January 24, 2020 at 5:00 am ET
The Office of Federal Contract Compliance Programs is the Department of Labor agency tasked to enforce Executive Order 11246, which lays out the affirmative action and anti-discrimination requirements imposed on government contractors. And given the size and scope of the government, that includes companies employing almost a quarter of the U.S. workforce. Thus, its actions can have a profound impact on the economy.
Unfortunately, OFCCP has long been accused of allowing its auditors to run wild and abuse their authority at the expense of due process. Now, it is also pursuing enforcement actions based on statistical analysis that is fundamentally flawed. Consider the case of Oracle, which is fighting a record claim that it owes over $400 million to its female, Asian American and African American employees for underpayment over a four-year period.
The government’s case against Oracle is built primarily upon the theory of disparate impact, which holds that the presence of unequal outcomes between demographic groups is proof of discrimination even if rules or policies are racially neutral.

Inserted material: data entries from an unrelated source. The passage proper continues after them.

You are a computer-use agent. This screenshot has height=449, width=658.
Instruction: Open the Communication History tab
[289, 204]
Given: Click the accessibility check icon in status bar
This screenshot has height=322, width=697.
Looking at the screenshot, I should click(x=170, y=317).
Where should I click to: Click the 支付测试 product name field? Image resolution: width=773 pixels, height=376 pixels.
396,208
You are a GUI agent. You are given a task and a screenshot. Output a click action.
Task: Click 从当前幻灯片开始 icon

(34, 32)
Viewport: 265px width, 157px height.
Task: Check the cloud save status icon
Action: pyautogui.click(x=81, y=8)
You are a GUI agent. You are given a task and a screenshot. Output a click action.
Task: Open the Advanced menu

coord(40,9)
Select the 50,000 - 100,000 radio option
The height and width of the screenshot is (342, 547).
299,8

There are circumstances where a disparate impact is indicative of a problematic policy, but other times it can be the result of factors beyond a company’s control, such as unequal levels of education, or that aren’t even bad, like average differences resulting from the aggregate of individual choices.

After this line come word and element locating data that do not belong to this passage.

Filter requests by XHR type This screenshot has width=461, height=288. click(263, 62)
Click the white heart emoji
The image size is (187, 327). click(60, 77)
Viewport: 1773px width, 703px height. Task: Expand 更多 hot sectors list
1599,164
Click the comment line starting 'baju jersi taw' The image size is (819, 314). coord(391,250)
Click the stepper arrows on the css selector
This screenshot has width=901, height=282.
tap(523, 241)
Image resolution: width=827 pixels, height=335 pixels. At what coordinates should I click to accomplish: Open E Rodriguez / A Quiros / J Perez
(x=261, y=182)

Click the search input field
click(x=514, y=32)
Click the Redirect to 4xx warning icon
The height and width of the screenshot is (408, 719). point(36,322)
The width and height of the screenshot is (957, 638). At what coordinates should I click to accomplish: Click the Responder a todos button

For instance, the fact that the NHL is 93 percent white is less likely to be explained by racial discrimination as the fact that it began as a Canadian sport and has yet to garner as much interest from minority youths as other major sports. It might be argued that the sport is expensive, and that therefore socioeconomic factors contribute to racial disparities. But is it proper to then hold a team or the league liable for society-wide issues?
Likewise, a corporation can’t be held accountable for factors outside its control. Even the government understands this, which is why it tries to control for things like education and experience before using statistics to prove discrimination. In the case of Oracle, the OFCCP simply didn’t do a good job of this task.
Specifically, the government claims that Oracle employees have equivalent levels of experience if they are of similar age and have worked at Oracle for the same length of time, but the particulars of their work are ignored. Likewise, with education, only the degree level is considered, but not its relevant to a particular job.
How can the government honestly say that any compensation differences are evidence of discrimination when using such poor proxies for education and experience? Perhaps the fact that the Oracle case was launched two days before Barack Obama left office should be considered telling.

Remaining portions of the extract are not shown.